The carbon crowd received a warm response as renewable business leaders interacted with executives from Big Oil. After a year of high oil prices, fossil fuel firms have the financial resources to invest in renewable energy. However, initiatives to finance climate change and make CEO green pledges seemed to be lagging.
Outside, Greta Thunberg and protestors urged the energy sector to stop sabotaging the transition to clean energy. On the inside, political figures like Kier Starmer protested new oil investments, and Pakistan’s minister for the environment Sherry Rehman fought for funding for loss and damage.
On meeting the Paris Agreement’s global warming target, U.S. climate envoy John Kerry shared, “How do we get there? The lesson I have learned in the last years … is money, money, money, money, money, money, money.”
Concerns were expressed by the EU on a US green energy law that favors domestically produced goods like electric vehicles. However, Senator Joe Manchin of West Virginia asserted that the goal was to improve the environment rather than harm any other nation.
After bragging about how artificial intelligence like ChatGPT would revolutionize their company, the CEO of Microsoft Corp and other Silicon Valley executives announced layoffs of tens of thousands of workers throughout the world. Businesses’ once-exuberant cloud spending was being closely examined.

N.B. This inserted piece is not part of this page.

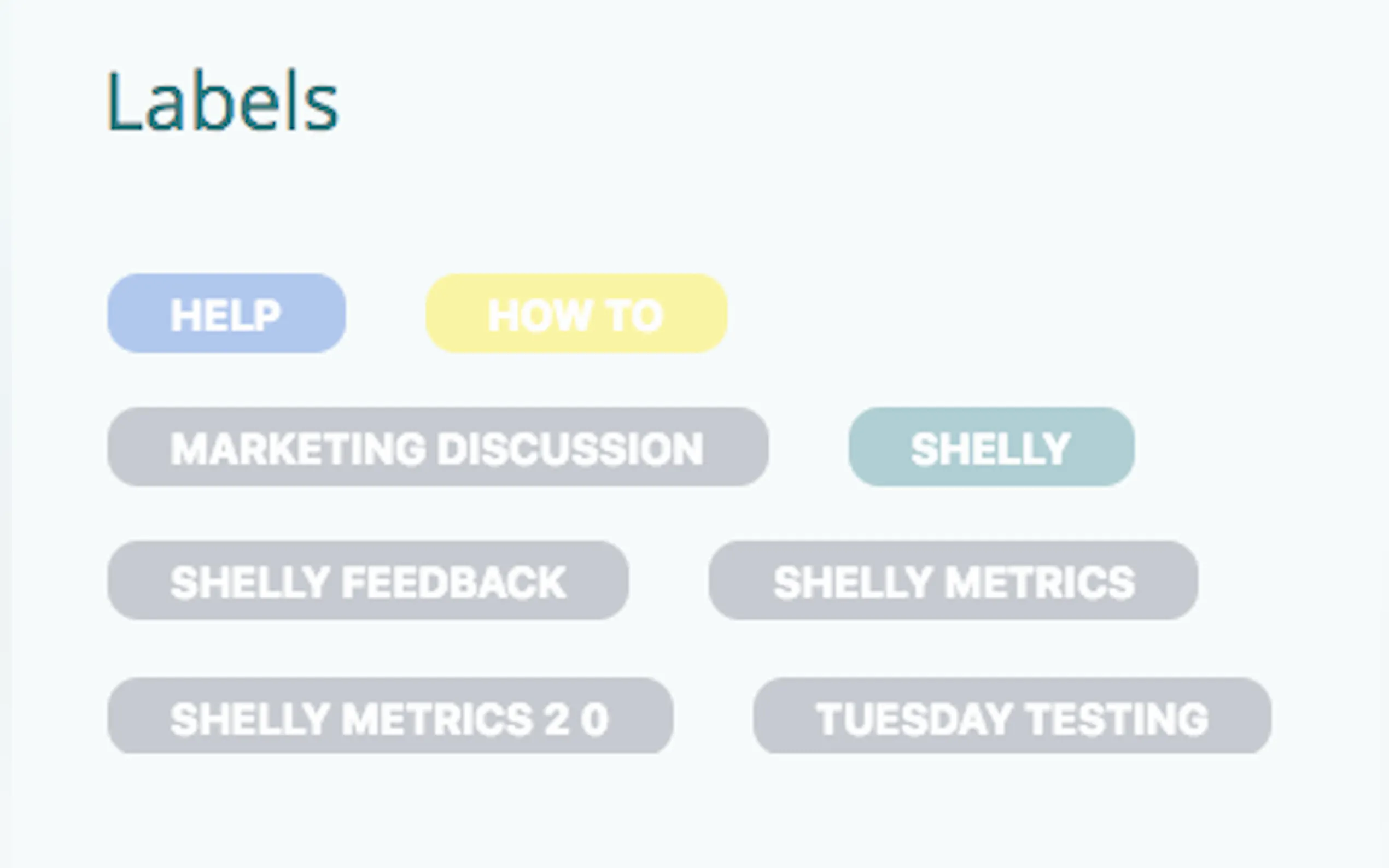This screenshot has height=868, width=1389.
Task: Select the SHELLY FEEDBACK label
Action: (x=368, y=580)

Businesses are “under enormous cost pressure. They need to find ways to do the same things cheaper,” Palantir Technologies CEO Alex Karp remarked.
Inflation reduction act:
The Europeans had many complaints about the American Inflation Reduction Act, which the president of the International Energy Agency (IEA) Fatih Birol referred to as “a game-changer for climate change.”

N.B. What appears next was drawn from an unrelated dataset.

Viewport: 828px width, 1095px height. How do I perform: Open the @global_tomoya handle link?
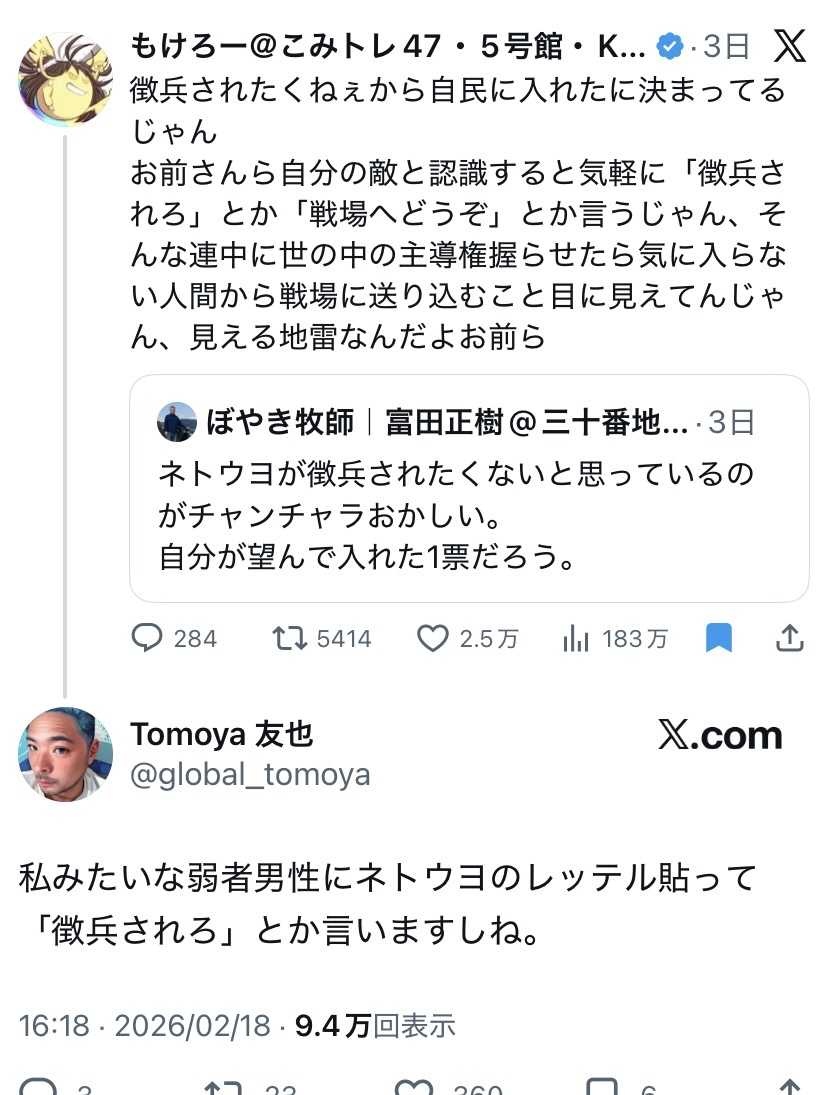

The European Union announced that it will mobilize state aid and a sovereignty fund to prevent businesses from relocating to the United States.
While battling a number of other challenges, global financial institutions are attempting to size themselves appropriately for a slowdown. Central banks are still worried about inflation, so regulators are informing them they need more capital to prepare for a downturn. This is making some businesses less profitable.
Additionally, there is more pressure on them to finance the global shift to a greener future much more quickly than they have been doing so far. Cybersecurity risks and other external variables like geopolitics are making things more difficult. It’s difficult to get an agreement.
Will China’s reopening help during global recession?
China has been a major topic of discussion in the discussion of global growth. Most predictions about the future are clouded by debates about whether or how deep a recession will hit the U.S. and Europe. However, China’s sudden U-turn from its strict zero-COVID policy has given some people hope for the future.
IMF managing director Kristalina Georgieva hinted on Friday that the likelihood of declining inflation and the “prospect for China to boost growth” would be two important drivers in improving the outlook for global growth. Similar sentiments were voiced throughout the meeting, but many people expressed doubt about such optimism.
Former Australian prime minister and president and CEO of Asia Society Kevin Rudd predicts that China would “face a combination of residual domestic headwinds and also the international headwinds,” including strategic rivalries with the United States. “If China and the U.S. can keep a certain equilibrium, then we should see reasonable growth. If we don’t, then that will also act as an external headwind,” he added.